In the quiet morning ritual, the walk taken without purpose, the conversation that doesn’t solve anything, the laughter that comes unbidden, the grief that sits with you without apology — these are the milestones we rarely acknowledge, and the impatience we carry robs us of them.

Perhaps it is this awareness that invites reflection. Perhaps we need to slow down not only for pleasure, but for survival. To learn that impatience is not inevitable, but cultivated — a habit reinforced by deadlines, comparisons, and the cultural imperative to arrive. To remember that life is not merely the sum of marked achievements, but the accumulation of lived experiences, messy and imperfect and fleeting.
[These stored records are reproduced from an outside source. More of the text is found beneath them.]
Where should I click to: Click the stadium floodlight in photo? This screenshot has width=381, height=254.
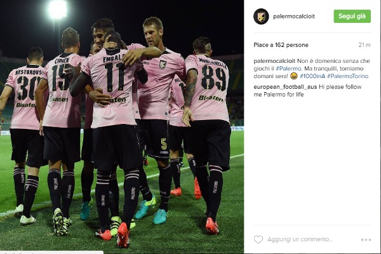click(57, 10)
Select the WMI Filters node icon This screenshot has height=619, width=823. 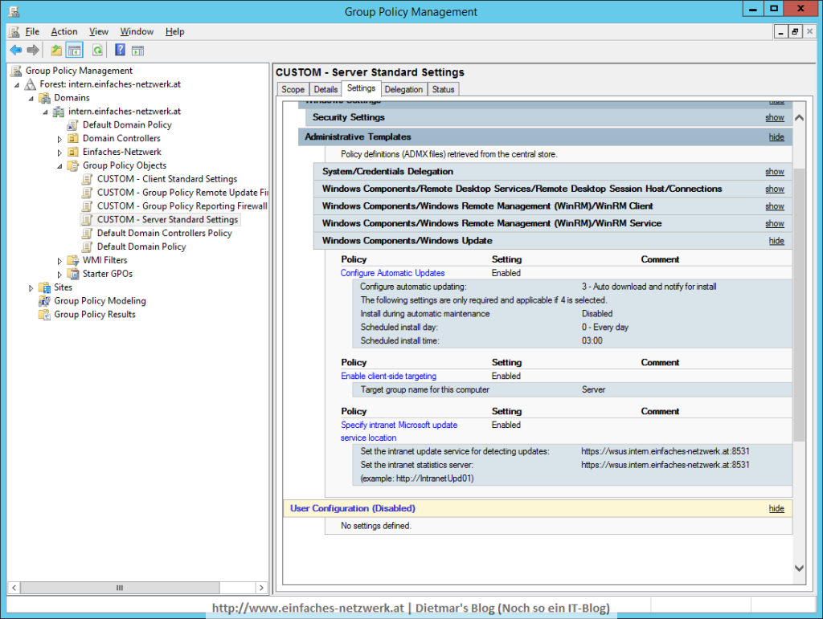[x=72, y=259]
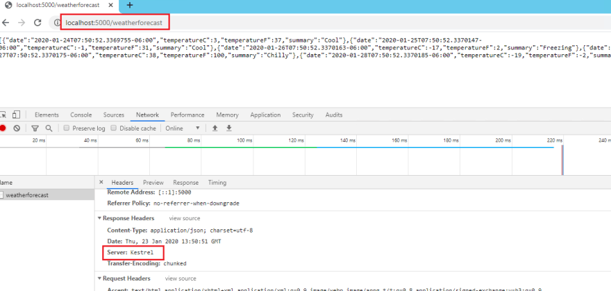Viewport: 611px width, 291px height.
Task: Click view source beside Response Headers
Action: (183, 218)
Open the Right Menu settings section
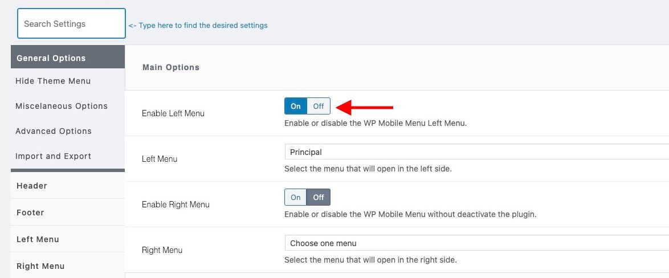Screen dimensions: 669x278 point(68,266)
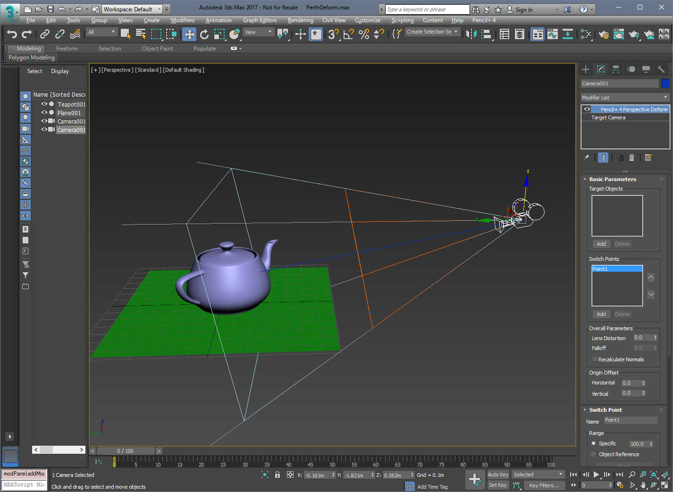Open the Rendering menu
This screenshot has width=673, height=492.
(300, 20)
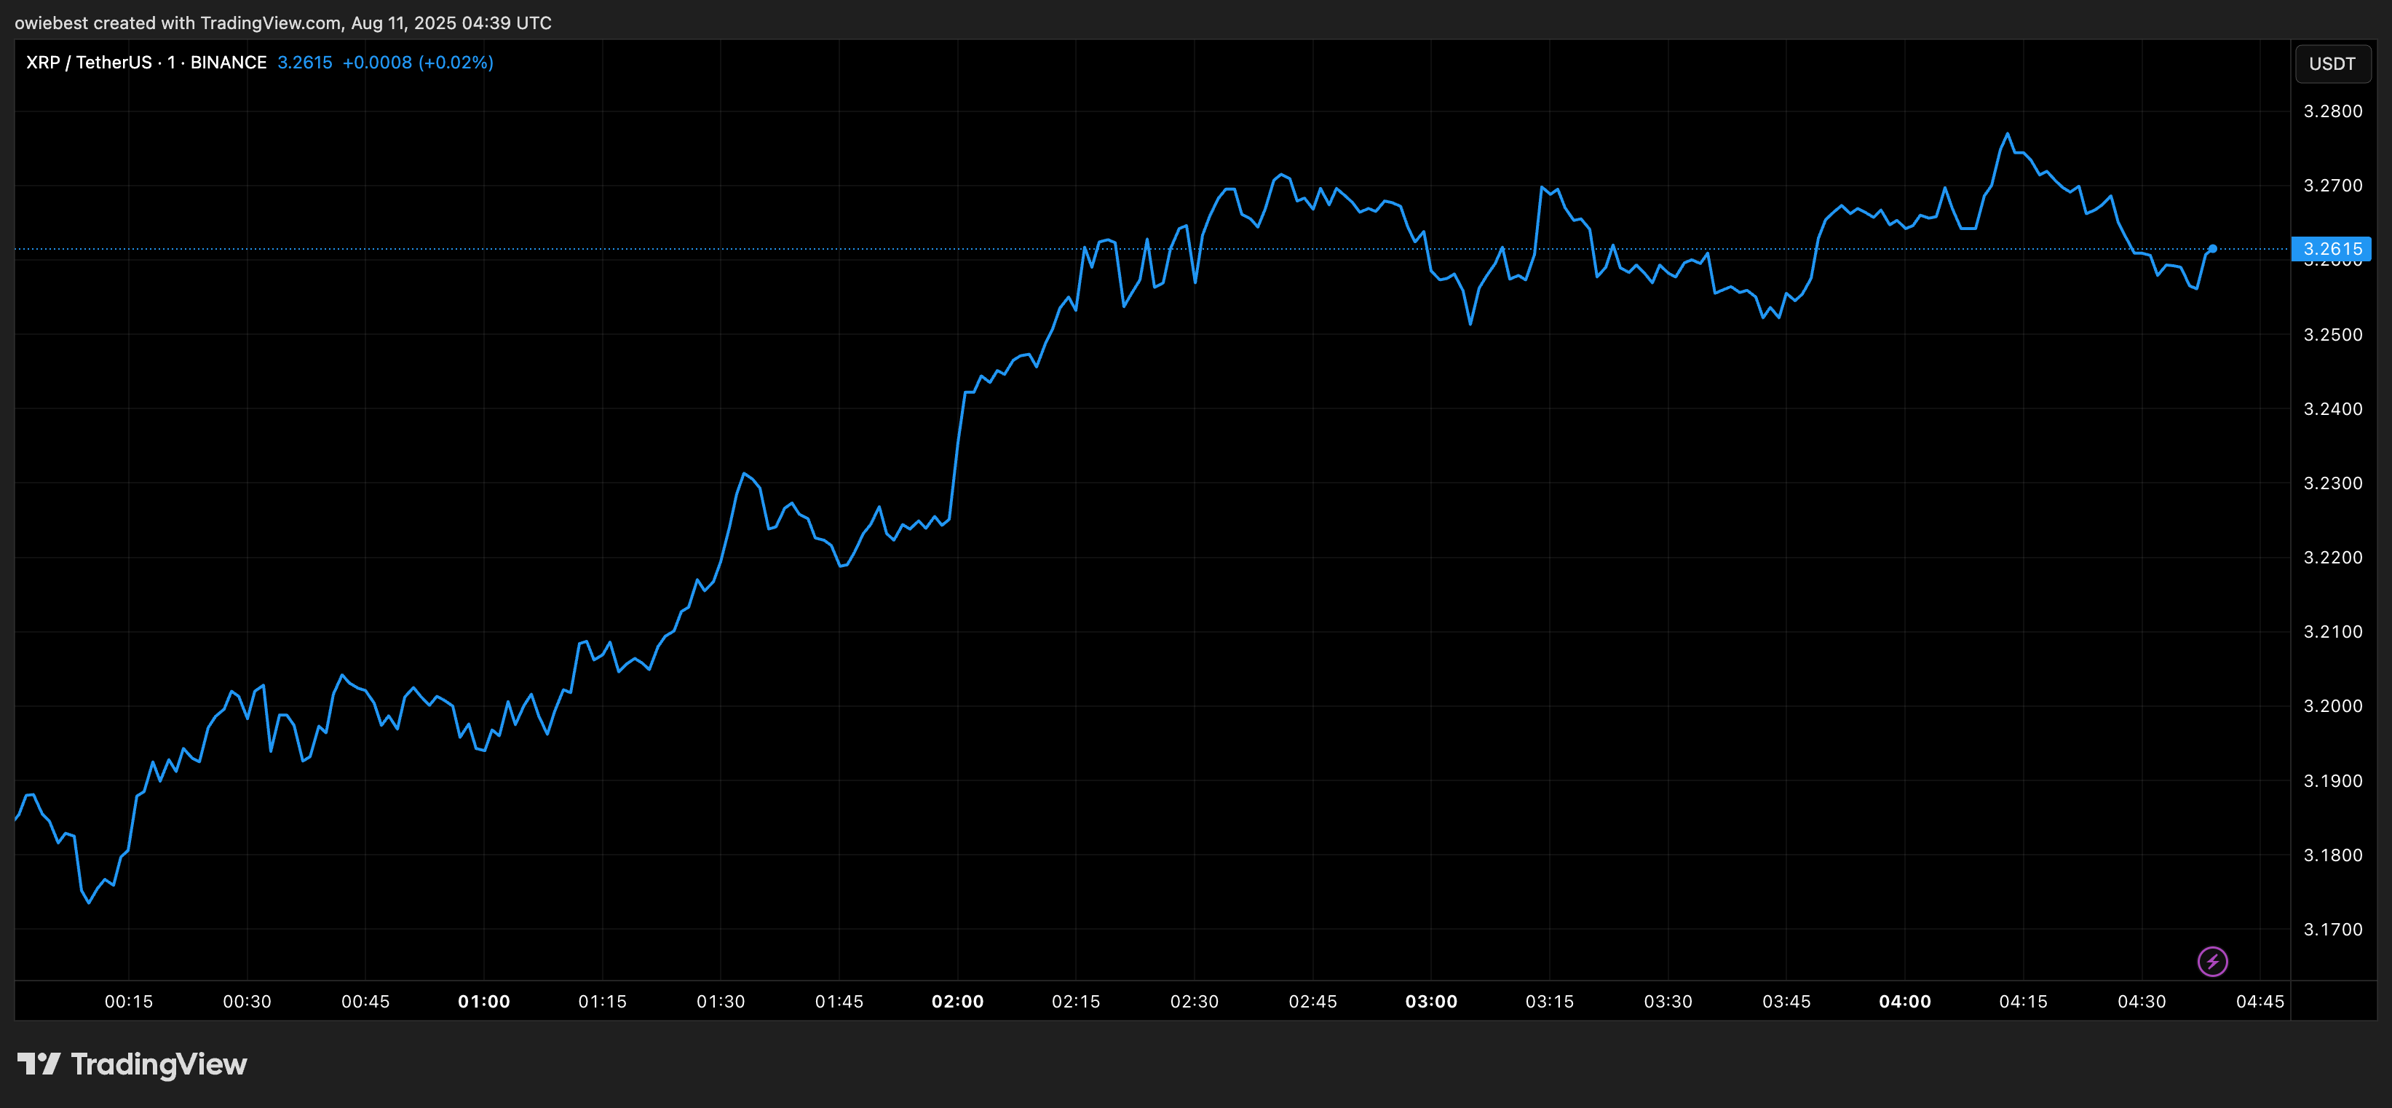Click the 02:00 time axis label
Viewport: 2392px width, 1108px height.
(957, 1001)
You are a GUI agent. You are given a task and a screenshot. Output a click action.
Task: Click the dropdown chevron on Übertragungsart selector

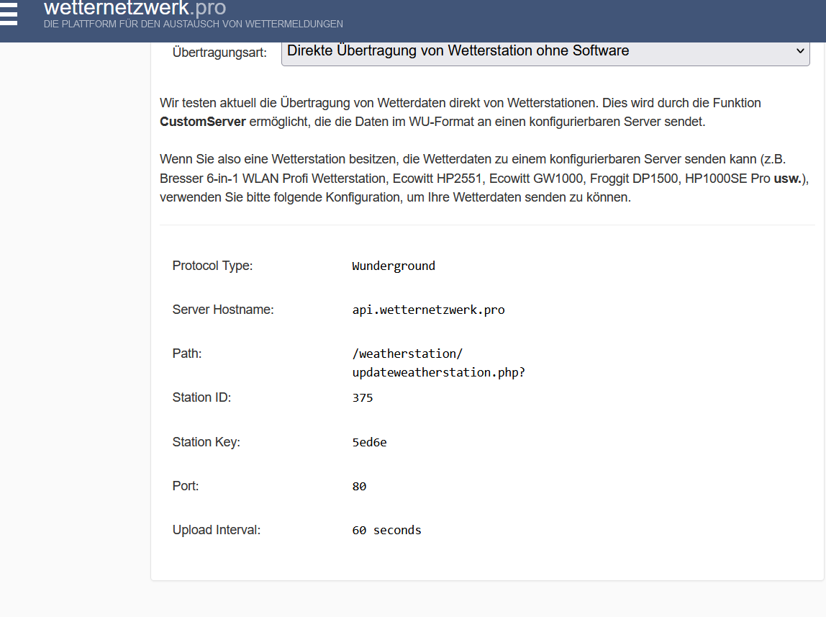click(x=800, y=51)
December, with its rush of endings and beginnings, presents the perfect mirror. It shows how deeply we have learned to look ahead and seldom around. It reminds us that the desire to “get there” is universal, but that getting there too fast often means missing the here, the now, the lived.

So perhaps the greatest gift of impatience is the reminder it offers: to pause, to breathe, to inhabit each chapter fully before moving on. To treat milestones not as finish lines, but as gentle nudges, whispers asking us to notice, to feel, to exist.

We cannot slow down time itself, but we can reclaim how we move within it.
We can learn to attend to life, not just chase it.
We can learn to be patient with the unfolding of our own existence.

And in doing so, we might finally find that life was never about the milestones themselves — but the moments we rush past in our pursuit of them.